An elevator, for passengers and goods, runs up the tower from the ground to the platform adjoining the nose of the airship. The passengers reach their quarters along a passage through the vessel, and the goods are taken down a runway. An airship moored to this mast can remain unharmed in even the worst weather, and need be taken into a shed only when overhaul and repairs are necessary.
In discussing the future of transatlantic flight I have confined myself to the projected service between London and New York. There is likely to be another route over the Atlantic—London to Rio de Janeiro, via Lisbon and Sierra Leone. Already in London tickets are on sale at $5,000 apiece for the first flight from London to Rio. This, of course, is a freak price, which covers the distinction of being in the first airship to travel from England to Brazil. If and when a regular London-Rio service is established, the ordinary passenger rate should be little more than the $240 estimated as the air fare on the London-New York route.

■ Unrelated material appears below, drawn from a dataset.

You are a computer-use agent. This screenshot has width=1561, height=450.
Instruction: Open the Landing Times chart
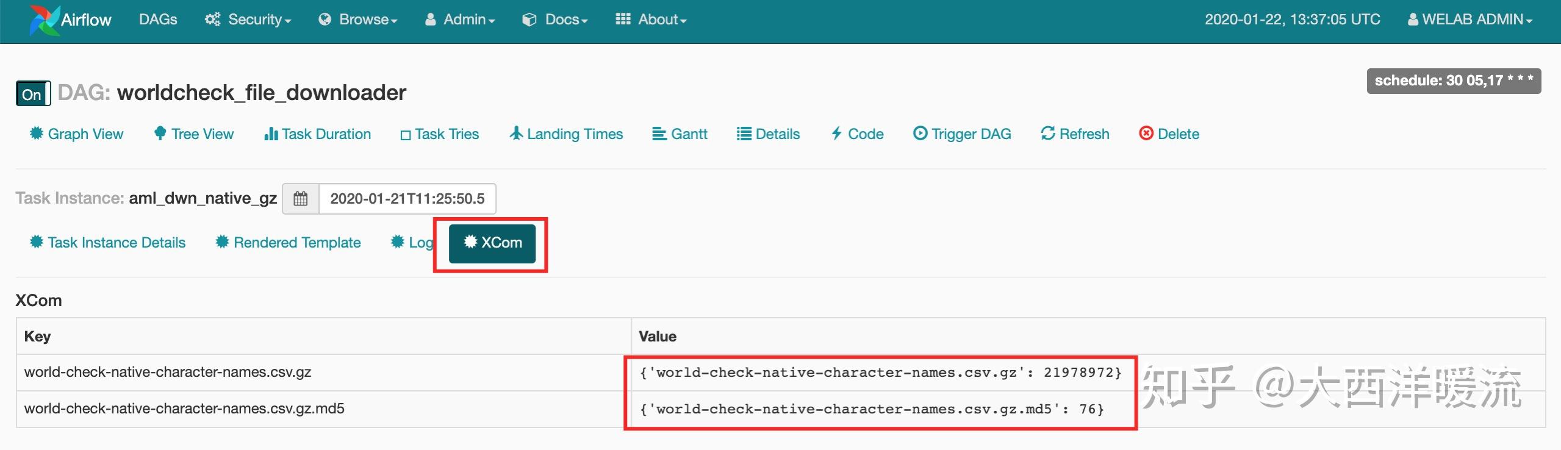(x=567, y=134)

It may be that the London-New York air service will not arrive for many years. Sooner or later, however, it must arrive; for science, allied to human enterprise, never neglects a big idea. It may be that, when it does arrive, the structure of the craft and the methods of navigation applied to them will differ in important details from what I have indicated. I make no pretense at prophecy, but have merely tried to show how, with the means already at hand, moderately priced air journeys from Europe to America can be made in two to two and a half days, with comfort, safety and a high degree of reliability. Meanwhile, much depends on the funds available for the erection of stations for directional wireless messages, on research into the air currents at various levels above the Atlantic Ocean, on the courage of capitalists in promoting what seems to be a very speculative enterprise, and on new adaptations of old mechanical inventions.
Already hundreds of aëroplanes, as time-saving vehicles, are used regularly in many countries for commercial traffic over comparatively short distances—the carriage of mails, passengers, valuable freight and urgent special journeys. When, but not until, the hundreds become thousands, and the longer distances are as well served by airships as are the shorter distances by aëroplanes, the world's air age will be in sight.
[1] For airships with gross gas capacity of 3,500,000 cubic feet and total load of 105 tons.
[2] For machines with total load of 40 tons.